Offering a weak grin, Kyle placed his beer bottle down on the table. He clasped his hands together and sighed. “Sean…you didn’t tell me this.”
“Tell you what?”
“You said a lot of stuff, but left that part out…wow.”
“Stop fucking around and tell me what you’re talking about? Left what part out?”
“You know… you know I’m not a racist but—”
“Ohhhh! Holy shit! No way!” Sean rolled his eyes in disbelief. “Ya gotta be fuckin’ kidding me, man! You aren’t really going there, are you? You couldn’t be!” He leaned far back in his seat and glared up at the ceiling, not believing his ears.
“Look, let me finish!” Kyle yelled. “You told me how serious you are about this woman, man. I don’t have an issue with her being a bit older than you… She looks good, damn good actually.” He laughed lightly, as if somehow surprised by that revelation. “And uh, she seems like she has her shit together…no welfare Queen shit.”
“Kyle! What tha fuck!” Sean rolled his eyes as a deep anger began to grow within him.
“Come on, man! You know it’s true! Most of the people milking the system are black or Hispanic, and hard working fuckers like you and I have to pay the bill! I only have one black client, Sean, one!” He held up his finger as if that meant something. “They don’t invest money, they just spend it!
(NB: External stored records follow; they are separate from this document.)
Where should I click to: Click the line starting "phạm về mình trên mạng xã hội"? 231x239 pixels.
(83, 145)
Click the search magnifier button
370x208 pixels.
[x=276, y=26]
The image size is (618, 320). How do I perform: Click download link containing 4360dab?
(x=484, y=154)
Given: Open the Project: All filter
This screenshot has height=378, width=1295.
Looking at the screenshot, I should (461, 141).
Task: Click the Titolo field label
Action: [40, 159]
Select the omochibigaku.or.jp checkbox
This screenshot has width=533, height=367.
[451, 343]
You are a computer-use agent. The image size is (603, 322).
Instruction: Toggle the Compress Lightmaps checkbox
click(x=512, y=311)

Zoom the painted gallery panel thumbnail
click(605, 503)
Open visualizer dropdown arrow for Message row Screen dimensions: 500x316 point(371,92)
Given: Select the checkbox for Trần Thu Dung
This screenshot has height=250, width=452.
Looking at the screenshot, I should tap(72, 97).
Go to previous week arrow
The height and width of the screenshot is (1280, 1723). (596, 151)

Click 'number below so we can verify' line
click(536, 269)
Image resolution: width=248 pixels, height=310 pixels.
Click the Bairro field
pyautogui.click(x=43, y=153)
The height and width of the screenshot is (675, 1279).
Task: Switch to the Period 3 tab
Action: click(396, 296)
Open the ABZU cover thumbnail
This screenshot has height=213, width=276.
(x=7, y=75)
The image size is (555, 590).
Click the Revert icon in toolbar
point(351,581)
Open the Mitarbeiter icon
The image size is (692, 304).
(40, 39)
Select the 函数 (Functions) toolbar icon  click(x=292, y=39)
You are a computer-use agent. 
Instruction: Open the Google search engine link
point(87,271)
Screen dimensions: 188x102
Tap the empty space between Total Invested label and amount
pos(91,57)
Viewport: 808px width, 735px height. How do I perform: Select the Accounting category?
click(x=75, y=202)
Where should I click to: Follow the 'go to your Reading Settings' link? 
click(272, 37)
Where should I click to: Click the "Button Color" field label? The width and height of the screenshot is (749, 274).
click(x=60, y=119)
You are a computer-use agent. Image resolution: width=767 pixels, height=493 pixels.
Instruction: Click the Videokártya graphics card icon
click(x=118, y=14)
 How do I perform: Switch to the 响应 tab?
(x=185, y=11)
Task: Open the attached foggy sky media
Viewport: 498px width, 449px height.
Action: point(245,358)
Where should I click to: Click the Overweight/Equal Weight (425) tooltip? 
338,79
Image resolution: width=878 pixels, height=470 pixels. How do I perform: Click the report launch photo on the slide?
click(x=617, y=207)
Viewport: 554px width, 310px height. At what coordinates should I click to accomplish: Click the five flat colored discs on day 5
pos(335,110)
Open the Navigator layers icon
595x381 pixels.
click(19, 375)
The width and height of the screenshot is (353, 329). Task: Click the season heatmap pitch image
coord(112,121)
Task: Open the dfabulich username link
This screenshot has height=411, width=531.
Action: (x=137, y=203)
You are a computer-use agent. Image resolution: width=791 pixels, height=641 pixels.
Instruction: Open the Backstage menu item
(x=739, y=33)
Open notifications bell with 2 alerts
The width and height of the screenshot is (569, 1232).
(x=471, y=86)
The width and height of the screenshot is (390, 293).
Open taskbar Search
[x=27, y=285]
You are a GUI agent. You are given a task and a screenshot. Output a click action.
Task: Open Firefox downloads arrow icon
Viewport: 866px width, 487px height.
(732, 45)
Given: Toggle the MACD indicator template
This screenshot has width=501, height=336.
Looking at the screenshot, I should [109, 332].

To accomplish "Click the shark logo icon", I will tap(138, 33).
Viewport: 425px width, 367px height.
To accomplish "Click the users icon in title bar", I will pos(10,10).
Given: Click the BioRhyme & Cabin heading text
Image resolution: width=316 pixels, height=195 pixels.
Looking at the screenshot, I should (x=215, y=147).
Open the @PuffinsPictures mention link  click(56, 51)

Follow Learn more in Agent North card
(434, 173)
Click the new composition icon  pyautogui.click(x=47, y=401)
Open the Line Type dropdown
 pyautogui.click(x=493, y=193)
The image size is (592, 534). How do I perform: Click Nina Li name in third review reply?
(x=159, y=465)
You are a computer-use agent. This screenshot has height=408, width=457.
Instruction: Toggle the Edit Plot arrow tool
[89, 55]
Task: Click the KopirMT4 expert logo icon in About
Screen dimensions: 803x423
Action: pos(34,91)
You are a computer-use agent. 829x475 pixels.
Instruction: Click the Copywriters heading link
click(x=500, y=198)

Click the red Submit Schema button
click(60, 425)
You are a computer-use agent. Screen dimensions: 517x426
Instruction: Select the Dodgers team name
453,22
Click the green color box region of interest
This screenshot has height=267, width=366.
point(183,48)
They don’t invest in people, property, nothing! I’m not sayin’ she’s bad because she’s black, but you might be selling yourself short is all!”
Sean shot up like a rocket and served him with a glare. “You’ve gotta be kidding me! I can’t believe I am even hearing this shit come out of your mouth! I just can’t believe it! What about Iris, Gabriella and Tammi?! You dated ’em, and more! They were all black!”